Cronache

Disoccupati, soldi soltanto ai dipendenti dei partiti

Disoccupati,  soldi soltanto ai dipendenti dei partiti

Prima l'Inps comunica che l'indennità di disoccupazione per i precari, introdotta in via sperimentale nel 2015 con il Jobs Act, non verrà più rifinanziata dal governo, quindi niente più paracadute per i collaboratori a cui verrà troncato il rapporto di lavoro, a differenza dei dipendenti più tutelati (e sindacalizzati). Poco dopo, però, il ministero del Lavoro si accorge del pasticcio e prova a mettere una pezza in extremis per stoppare l'accusa di alimentare la precarizzazione del lavoro, proprio mentre la disoccupazione giovanile supera di nuovo la soglia del 40%. Il ministero di Giuliano Poletti (fresco della gaffe sui giovani che emigrano all'estero e in alcuni casi «è bene che stiano dove sono») fa sapere con una nota ufficiale che si impegnerà a inserire nel decreto Milleproroghe una disposizione per garantire l'erogazione dell'indennità di disoccupazione per i cocopro, con la finalità poi di rendere «strutturale» la normativa all'interno della legge sul lavoro autonomo ora all'esame della Camera.

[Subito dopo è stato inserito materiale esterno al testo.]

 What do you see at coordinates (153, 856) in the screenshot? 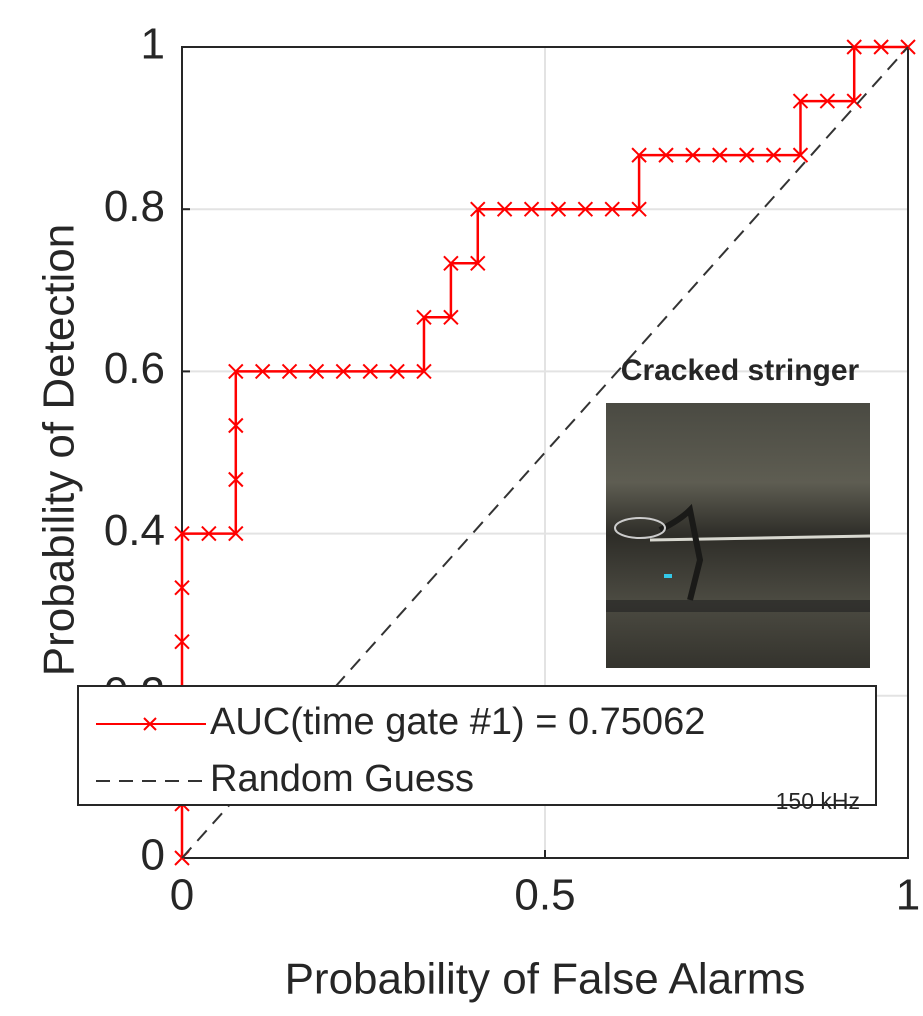
I see `y-tick-label: 0` at bounding box center [153, 856].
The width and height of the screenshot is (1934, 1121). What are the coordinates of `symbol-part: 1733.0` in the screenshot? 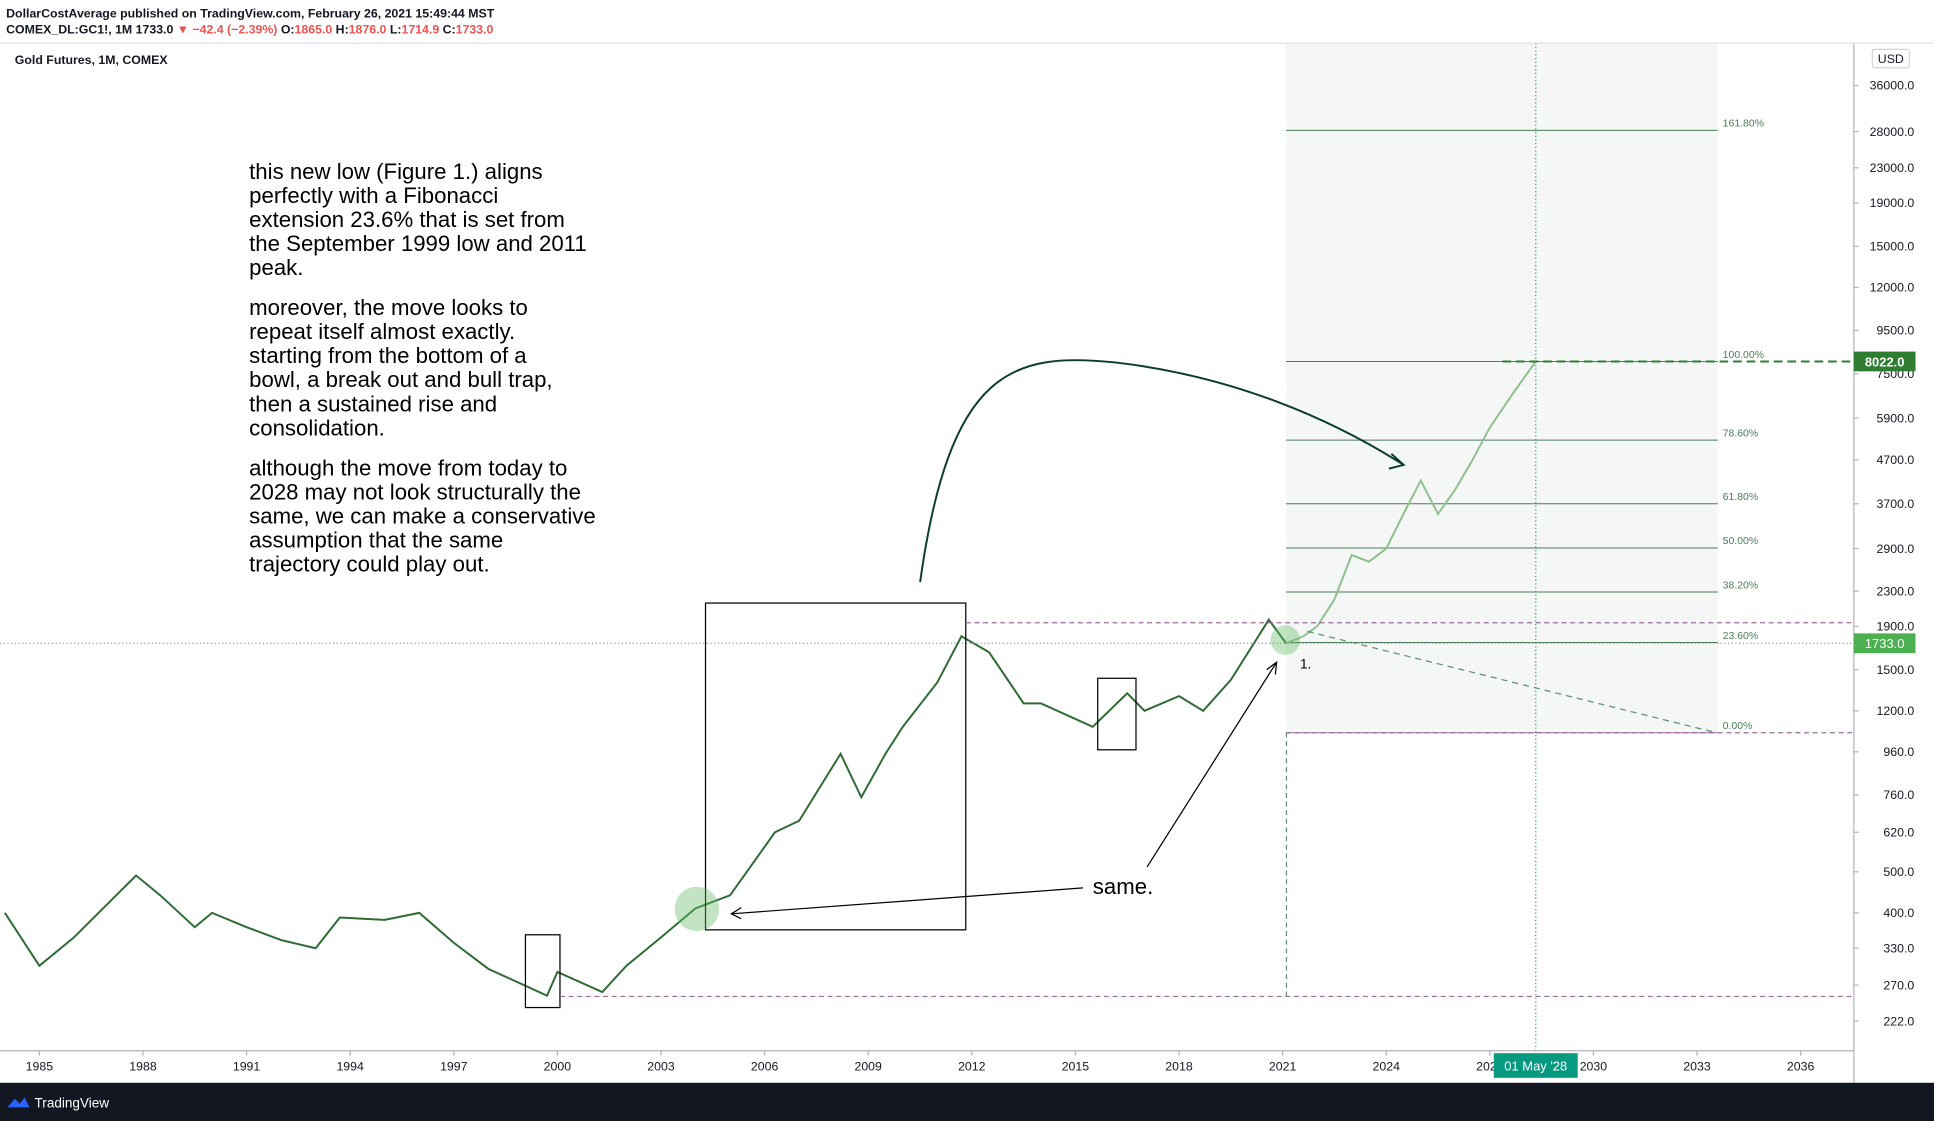 It's located at (475, 29).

Se il paracadute per i precari è ancora da definire, quello per i dipendenti dei partiti invece è già assicurato. La prima commissione del Senato ha approvato a larga maggioranza un emendamento proposto dal senatore Pd Ugo Sposetti, storico tesoriere dei Ds, un partito defunto ma non troppo. Benché confluito nel Pd, il vecchio partito ha continuato a esistere, incassare rimborsi elettorali, e stipendiare i dipendenti. Proprio loro sono diventati un problema da risolvere per Sposetti, che ha preso a cuore il loro destino. «I 15 dipendenti Ds che non sono stati assorbiti dal Pd dopo un anno di cassa integrazione rischiano di restare senza reddito. Questa storia grida vendetta, soprattutto per un partito che si dice di sinistra» denunciava il tesoriere della Quercia in una recente intervista.

Che fare, quindi, per i dipendenti in cassa integrazione dei Ds, e per tutti i lavoratori dei partiti politici ormai a corto di denaro dopo la dieta forzata sul finanziamento pubblico? Prorogare per un altro anno la cassa integrazione, che nel 2013 il Parlamento ha pensato bene di estendere anche ai dipendenti dei partiti, impegnando per gli ammortizzatori sociali destinati alle segreterie politiche fino a 11,25 milioni di euro l'anno «a decorrere dal 2016». I partiti, a differenza delle aziende, non hanno l'obbligo di rispettare dei requisiti sull'organico minimo (di solito 15 dipendenti) per potere accedere alla Cigs e ai contratti di solidarietà, ma «in termini economici questo non costerà più di 300mila euro e riguarderà al massimo una trentina di persone», assicura Sposetti.

Non solo i Ds, ma anche il Pd è alle prese con la cassa integrazione. Non il partito nazionale, che nell'ultimo bilancio assicura che «non farà ricorso agli ammortizzatori sociali previsti dalla legge» (solo a dimissioni incentivate), ma alcune federazioni locali del Pd, che hanno una contabilità autonoma rispetto al Nazareno, e gravi problemi di cassa. Il Pd di Roma «d'intesa con il Tesoriere nazionale del Pd» Francesco Bonifazi ha avviato la procedura di licenziamento collettivo, premessa per richiedere la cassa integrazione. Le stesse lettere di «messa in mobilità» sono arrivate nei giorni scorsi a 24 dipendenti della Lega Nord sopravvissuti ai tagli del personale, come pure a Forza Italia, e non solo lì. Un problema generalizzato dopo la dieta forzata sui rimborsi pubblici. Non sorprende quindi che l'emendamento Sposetti sia passato a larga maggioranza.